DATA IN THIS EXERCISE below:

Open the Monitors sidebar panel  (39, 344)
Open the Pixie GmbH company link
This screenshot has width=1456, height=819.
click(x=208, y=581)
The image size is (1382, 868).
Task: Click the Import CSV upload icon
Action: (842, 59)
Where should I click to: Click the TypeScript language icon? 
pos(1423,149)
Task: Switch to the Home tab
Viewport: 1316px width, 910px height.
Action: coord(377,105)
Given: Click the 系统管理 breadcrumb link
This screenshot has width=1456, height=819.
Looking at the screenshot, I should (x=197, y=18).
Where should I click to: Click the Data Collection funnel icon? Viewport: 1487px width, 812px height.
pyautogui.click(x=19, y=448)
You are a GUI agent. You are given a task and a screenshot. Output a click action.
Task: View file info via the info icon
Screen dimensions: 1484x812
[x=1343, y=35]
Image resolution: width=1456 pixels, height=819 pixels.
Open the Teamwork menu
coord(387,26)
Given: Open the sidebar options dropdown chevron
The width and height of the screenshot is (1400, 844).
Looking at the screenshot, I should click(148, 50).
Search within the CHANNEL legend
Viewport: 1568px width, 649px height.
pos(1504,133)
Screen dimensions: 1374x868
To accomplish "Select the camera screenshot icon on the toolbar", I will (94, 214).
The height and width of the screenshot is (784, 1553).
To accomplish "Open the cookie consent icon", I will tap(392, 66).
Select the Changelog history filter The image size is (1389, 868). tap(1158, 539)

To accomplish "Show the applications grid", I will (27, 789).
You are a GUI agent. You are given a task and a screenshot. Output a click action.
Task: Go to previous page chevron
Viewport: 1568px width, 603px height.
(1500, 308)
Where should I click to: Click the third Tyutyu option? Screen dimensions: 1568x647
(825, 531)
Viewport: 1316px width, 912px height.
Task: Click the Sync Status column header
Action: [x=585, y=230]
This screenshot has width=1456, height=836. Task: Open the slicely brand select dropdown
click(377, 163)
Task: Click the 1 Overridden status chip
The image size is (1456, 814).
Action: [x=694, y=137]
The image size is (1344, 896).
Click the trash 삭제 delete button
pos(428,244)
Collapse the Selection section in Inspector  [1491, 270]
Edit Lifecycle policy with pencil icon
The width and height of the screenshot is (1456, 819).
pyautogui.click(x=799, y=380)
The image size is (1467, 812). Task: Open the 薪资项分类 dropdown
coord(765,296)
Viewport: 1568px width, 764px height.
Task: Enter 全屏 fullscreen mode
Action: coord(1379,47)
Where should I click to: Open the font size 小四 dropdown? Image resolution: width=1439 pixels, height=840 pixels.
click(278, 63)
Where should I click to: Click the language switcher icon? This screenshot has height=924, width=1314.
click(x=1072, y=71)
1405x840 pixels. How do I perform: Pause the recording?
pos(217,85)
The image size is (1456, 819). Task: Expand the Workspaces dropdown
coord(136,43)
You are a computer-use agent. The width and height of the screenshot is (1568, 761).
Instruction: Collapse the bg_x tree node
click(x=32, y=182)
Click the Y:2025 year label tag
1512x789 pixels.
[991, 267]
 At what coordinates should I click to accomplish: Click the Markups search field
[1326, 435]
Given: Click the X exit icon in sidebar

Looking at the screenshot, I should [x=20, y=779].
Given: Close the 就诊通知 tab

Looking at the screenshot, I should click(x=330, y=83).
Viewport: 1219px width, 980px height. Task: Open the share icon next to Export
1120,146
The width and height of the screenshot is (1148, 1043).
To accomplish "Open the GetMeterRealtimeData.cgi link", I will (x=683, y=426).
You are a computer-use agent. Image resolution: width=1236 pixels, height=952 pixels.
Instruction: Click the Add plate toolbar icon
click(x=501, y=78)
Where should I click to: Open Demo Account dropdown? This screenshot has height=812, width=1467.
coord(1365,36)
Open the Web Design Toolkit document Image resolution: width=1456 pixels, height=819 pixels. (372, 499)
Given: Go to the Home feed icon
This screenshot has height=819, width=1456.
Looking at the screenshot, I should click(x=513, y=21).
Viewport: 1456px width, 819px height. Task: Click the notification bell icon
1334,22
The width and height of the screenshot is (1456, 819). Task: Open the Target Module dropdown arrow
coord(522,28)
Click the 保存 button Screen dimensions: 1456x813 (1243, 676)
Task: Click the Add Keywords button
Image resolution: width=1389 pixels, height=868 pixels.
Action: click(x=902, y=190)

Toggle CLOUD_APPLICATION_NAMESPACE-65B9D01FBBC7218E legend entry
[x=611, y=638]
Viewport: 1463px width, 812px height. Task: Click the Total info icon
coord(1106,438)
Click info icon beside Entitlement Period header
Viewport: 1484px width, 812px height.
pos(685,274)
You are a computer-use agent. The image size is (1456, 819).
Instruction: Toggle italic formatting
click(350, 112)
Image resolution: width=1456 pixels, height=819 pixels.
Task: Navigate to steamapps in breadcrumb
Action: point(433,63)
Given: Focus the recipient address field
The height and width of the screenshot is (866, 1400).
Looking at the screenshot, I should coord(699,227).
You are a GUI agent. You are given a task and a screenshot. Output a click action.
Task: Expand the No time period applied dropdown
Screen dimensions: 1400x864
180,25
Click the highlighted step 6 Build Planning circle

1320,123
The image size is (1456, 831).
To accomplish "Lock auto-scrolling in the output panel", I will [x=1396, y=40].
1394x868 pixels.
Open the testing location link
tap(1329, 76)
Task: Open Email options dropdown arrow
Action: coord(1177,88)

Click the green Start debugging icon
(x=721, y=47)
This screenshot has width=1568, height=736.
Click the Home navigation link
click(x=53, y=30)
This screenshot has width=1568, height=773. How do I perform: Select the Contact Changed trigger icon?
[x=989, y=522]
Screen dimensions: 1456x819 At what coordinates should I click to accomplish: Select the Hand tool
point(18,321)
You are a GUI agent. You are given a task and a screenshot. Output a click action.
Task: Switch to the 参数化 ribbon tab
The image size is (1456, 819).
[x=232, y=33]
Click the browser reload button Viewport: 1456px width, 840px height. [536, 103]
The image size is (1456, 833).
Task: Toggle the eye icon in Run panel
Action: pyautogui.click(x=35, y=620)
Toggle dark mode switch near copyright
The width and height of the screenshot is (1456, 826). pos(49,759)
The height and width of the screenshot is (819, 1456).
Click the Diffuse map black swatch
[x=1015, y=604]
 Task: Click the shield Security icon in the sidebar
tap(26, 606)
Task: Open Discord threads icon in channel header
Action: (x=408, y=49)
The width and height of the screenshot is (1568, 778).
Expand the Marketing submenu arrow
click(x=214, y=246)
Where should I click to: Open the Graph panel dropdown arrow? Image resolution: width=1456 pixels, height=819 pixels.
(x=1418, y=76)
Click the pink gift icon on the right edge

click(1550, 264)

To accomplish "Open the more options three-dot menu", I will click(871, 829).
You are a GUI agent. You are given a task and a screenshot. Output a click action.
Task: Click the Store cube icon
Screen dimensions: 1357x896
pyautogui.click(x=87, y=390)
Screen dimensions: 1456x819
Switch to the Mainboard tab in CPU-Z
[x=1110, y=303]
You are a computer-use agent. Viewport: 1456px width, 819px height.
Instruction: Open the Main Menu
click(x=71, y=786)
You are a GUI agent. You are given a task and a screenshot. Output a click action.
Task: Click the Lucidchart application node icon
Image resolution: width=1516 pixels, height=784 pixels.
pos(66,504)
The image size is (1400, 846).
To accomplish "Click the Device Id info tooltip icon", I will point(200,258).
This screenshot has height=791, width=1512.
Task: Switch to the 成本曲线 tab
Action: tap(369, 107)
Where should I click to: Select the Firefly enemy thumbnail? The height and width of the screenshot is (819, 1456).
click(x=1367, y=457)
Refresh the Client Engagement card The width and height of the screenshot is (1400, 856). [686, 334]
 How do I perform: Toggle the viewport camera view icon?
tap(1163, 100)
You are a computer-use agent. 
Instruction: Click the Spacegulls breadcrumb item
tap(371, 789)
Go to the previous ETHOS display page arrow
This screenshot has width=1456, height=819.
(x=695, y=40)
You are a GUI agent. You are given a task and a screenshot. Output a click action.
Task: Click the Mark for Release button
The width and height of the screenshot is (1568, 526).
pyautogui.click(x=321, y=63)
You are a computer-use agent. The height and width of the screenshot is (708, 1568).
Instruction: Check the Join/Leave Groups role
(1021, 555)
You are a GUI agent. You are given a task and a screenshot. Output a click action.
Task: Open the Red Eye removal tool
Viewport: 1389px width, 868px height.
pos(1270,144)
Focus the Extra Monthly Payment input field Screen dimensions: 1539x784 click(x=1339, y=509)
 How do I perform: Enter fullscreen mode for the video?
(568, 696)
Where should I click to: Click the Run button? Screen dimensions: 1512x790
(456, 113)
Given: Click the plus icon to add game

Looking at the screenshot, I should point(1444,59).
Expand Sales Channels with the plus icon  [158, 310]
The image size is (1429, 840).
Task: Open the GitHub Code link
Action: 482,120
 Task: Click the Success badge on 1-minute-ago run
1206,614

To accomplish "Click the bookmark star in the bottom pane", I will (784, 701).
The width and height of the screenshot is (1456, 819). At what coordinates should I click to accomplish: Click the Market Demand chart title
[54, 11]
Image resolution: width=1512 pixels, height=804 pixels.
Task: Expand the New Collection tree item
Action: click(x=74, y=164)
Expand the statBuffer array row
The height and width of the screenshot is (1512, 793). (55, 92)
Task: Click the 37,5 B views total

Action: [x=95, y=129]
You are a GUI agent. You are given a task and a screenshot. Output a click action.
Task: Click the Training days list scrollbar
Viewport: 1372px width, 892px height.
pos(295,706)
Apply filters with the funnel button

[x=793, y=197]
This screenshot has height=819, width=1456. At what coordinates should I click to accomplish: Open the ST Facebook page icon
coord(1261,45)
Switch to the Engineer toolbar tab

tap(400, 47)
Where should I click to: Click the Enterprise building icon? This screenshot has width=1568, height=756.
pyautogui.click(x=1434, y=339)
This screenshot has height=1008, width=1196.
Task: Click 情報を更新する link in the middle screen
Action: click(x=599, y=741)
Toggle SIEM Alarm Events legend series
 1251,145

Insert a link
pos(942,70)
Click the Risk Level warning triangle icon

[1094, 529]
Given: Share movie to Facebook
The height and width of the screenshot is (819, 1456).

End of DATA IN THIS EXERCISE.

◆ **WHAT YOU SHOULD DO**: Copy out each line of the material above that holds the word "computer".

◆ **ANSWER TO THIS PROBLEM**:
You are a computer-use agent. The width and height of the screenshot is (1568, 761).
You are a computer-use agent. Image resolution: width=1236 pixels, height=952 pixels.
You are a computer-use agent. The image size is (1456, 819).
You are a computer-use agent. Viewport: 1456px width, 819px height.
You are a computer-use agent. 
You are a computer-use agent. The height and width of the screenshot is (708, 1568).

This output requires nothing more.